- _Page excerpt_:
Sunday, May 20, 2007







John Wayne Profile
* Films in Bold Type Are Featured in TCM's Tribute
If you look at the very early John Wayne films you'll discover a very different person. First there was the name: it was originally Marion Michael Morrison. Morrison went to USC and played football. He might have gotten his first taste of stardom from silent star and "It girl" Clara Bow. There were rumors that party-girl Bow was "friendly" with the entire USC football team and afterwards showered them with gold cufflinks and bootleg booze.

At over 6 feet tall, the strapping "Duke" Morrison picked up occasional work in the studios hauling sets and scenery during summer breaks from school. In 1926 he landed a better job as personal trainer for Tom Mix, the cowboy matinee idol. As a trainer, Morrison got to go on location and observe how films were made. He even made his screen debut as an extra in a Tom Mix episode called The Great K & A Train Robbery (1926). He's just a face in the crowd, helplessly looking on in a scene as the lock box is broken and the bad guys ride off, but Morrison decided he liked the life of an actor better than hauling props.

- _Instructions to follow_: From the John Wayne profile, reproduce word for word everything from "At over 6 feet" down to "than hauling props.".

- _Supplied data_:
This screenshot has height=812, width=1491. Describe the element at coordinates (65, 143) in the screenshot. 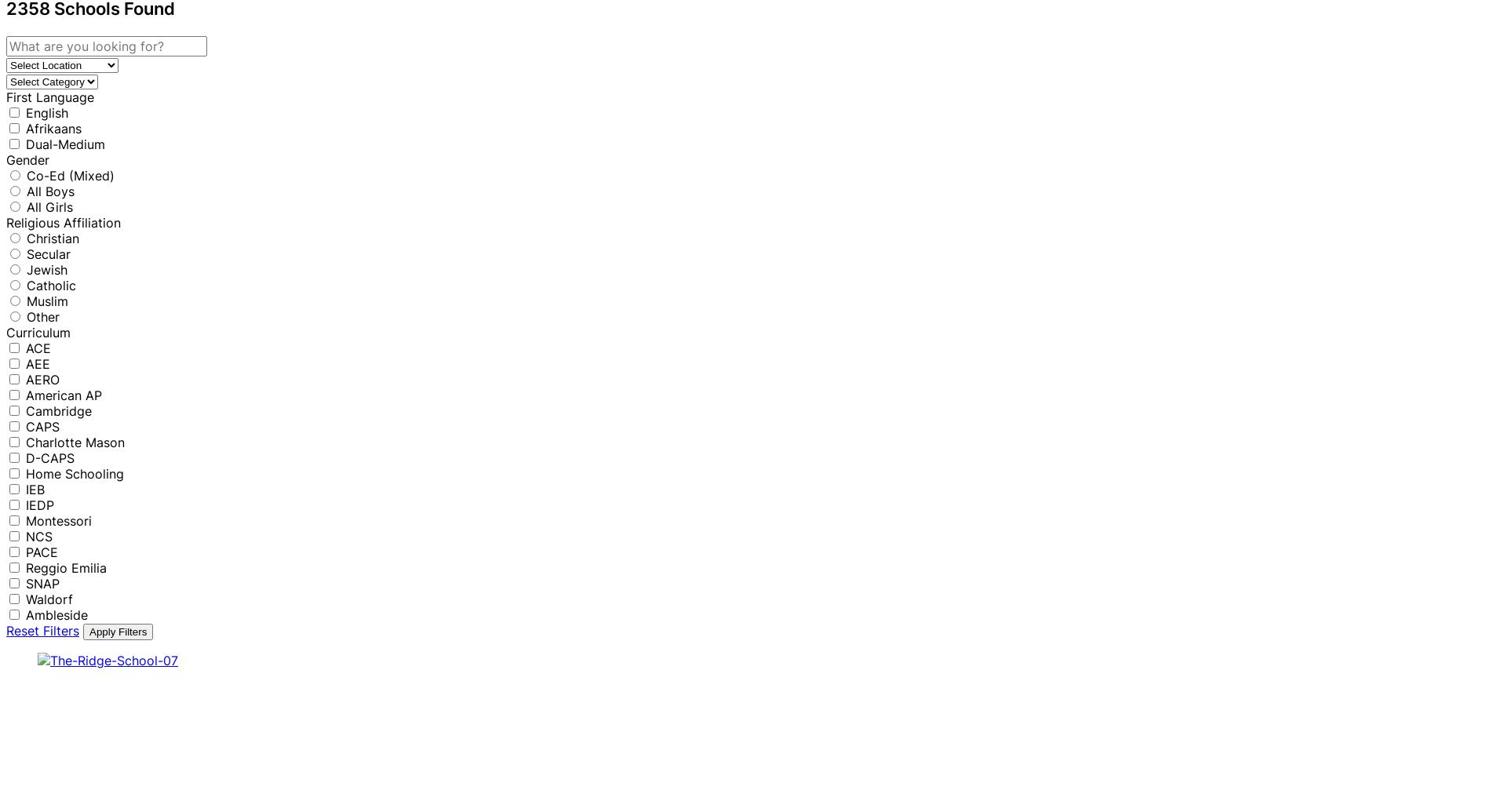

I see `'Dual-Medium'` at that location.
---
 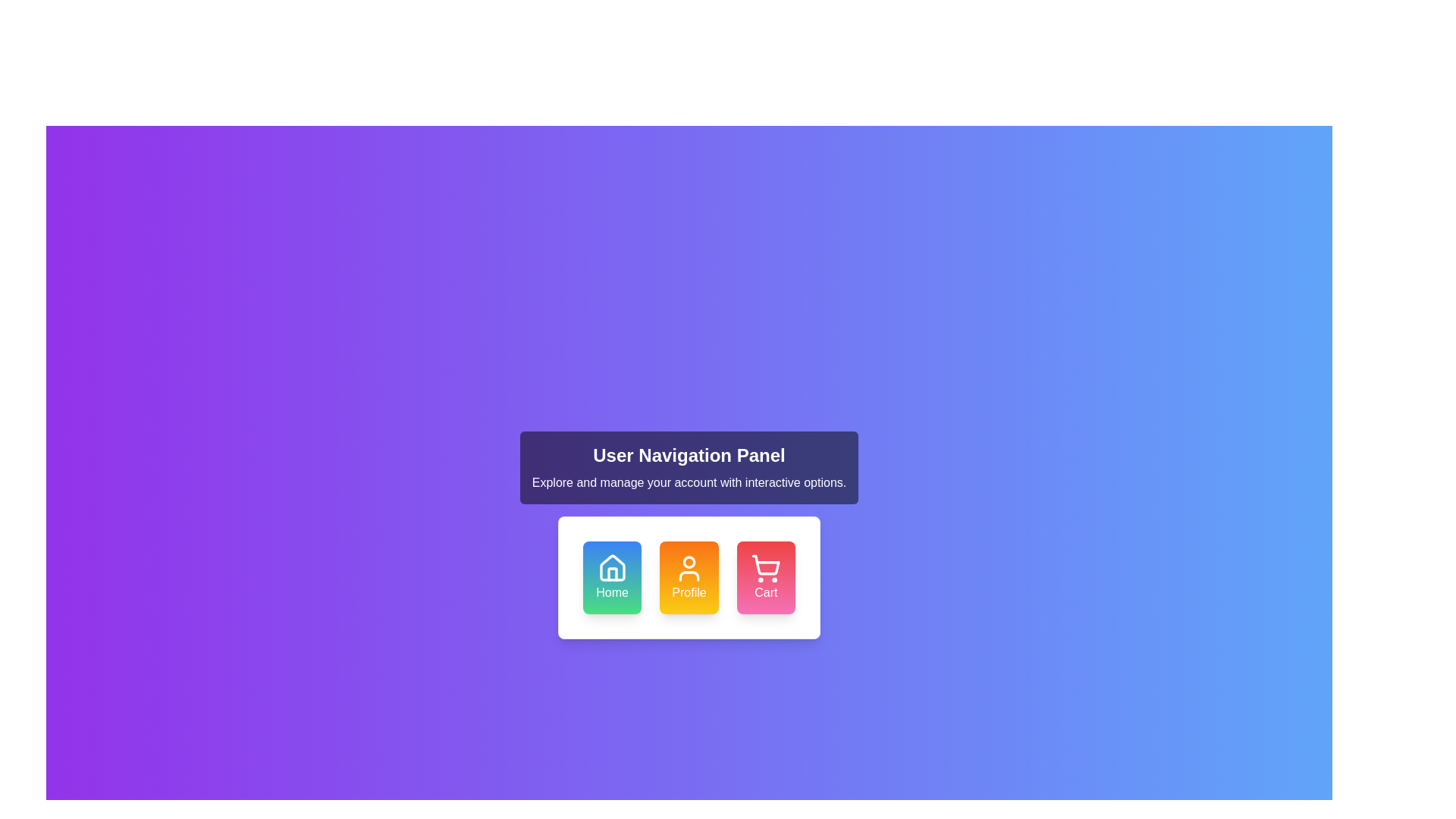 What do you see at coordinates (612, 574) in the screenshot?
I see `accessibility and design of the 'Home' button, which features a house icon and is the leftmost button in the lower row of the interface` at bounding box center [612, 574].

- _Expected output_:
At over 6 feet tall, the strapping "Duke" Morrison picked up occasional work in the studios hauling sets and scenery during summer breaks from school. In 1926 he landed a better job as personal trainer for Tom Mix, the cowboy matinee idol. As a trainer, Morrison got to go on location and observe how films were made. He even made his screen debut as an extra in a Tom Mix episode called The Great K & A Train Robbery (1926). He's just a face in the crowd, helplessly looking on in a scene as the lock box is broken and the bad guys ride off, but Morrison decided he liked the life of an actor better than hauling props.